- **Given records**:
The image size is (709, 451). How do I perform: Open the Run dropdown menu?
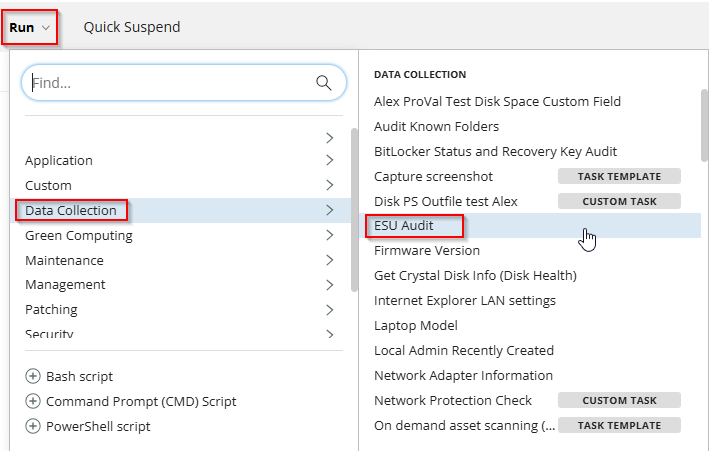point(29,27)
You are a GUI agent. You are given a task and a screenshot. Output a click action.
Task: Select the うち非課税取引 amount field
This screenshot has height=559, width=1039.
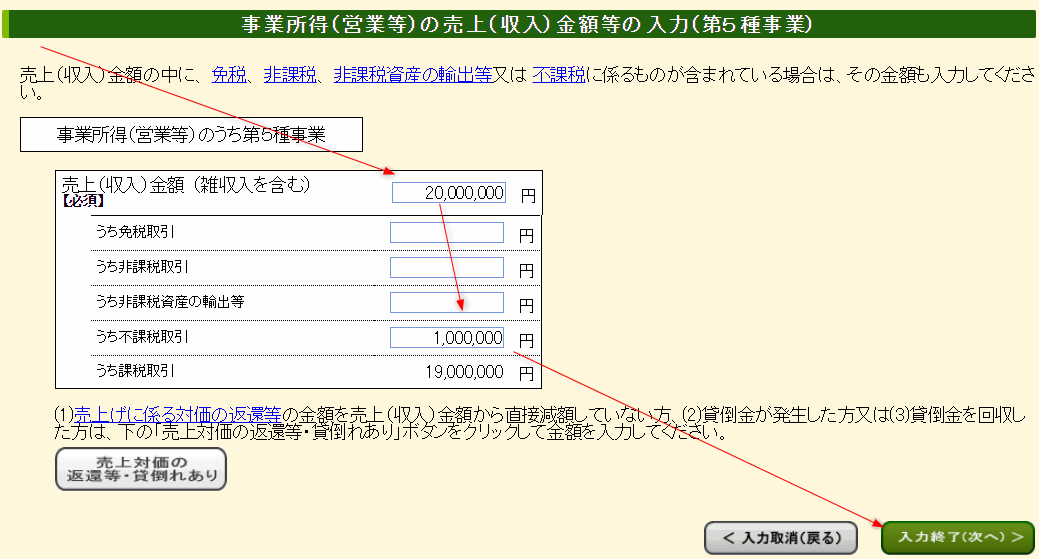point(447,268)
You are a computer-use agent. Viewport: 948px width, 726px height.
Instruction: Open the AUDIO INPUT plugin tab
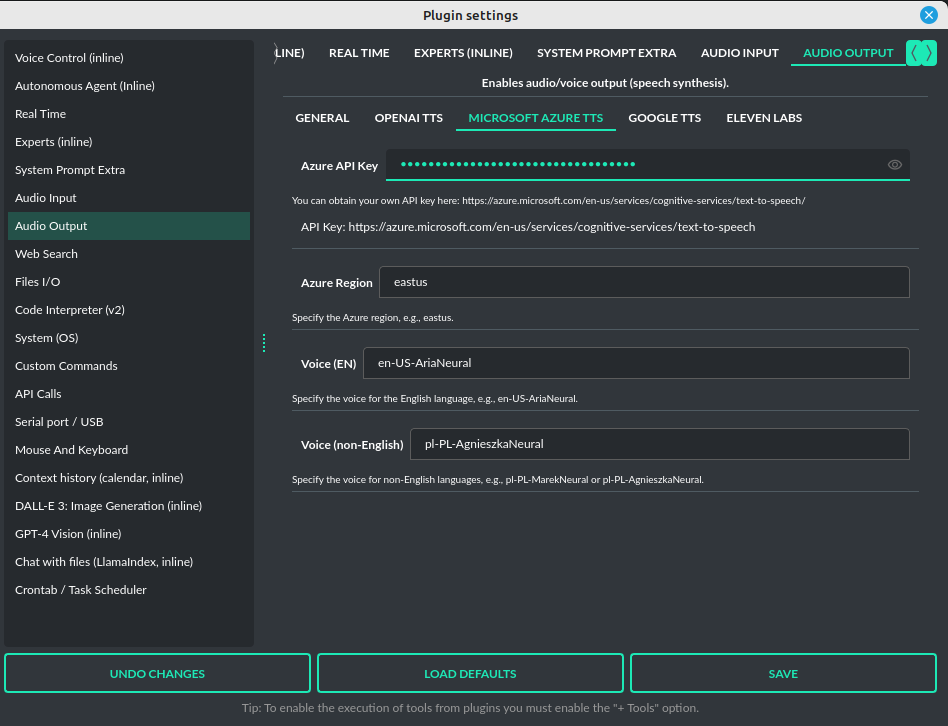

- **Required work**: Look through the entries above, find each line containing "agent", and copy it.

- **Task answer**:
You are a GUI agent. You are given a task and a screenshot. Output a click action.
You are a computer-use agent. Viewport: 948px width, 726px height.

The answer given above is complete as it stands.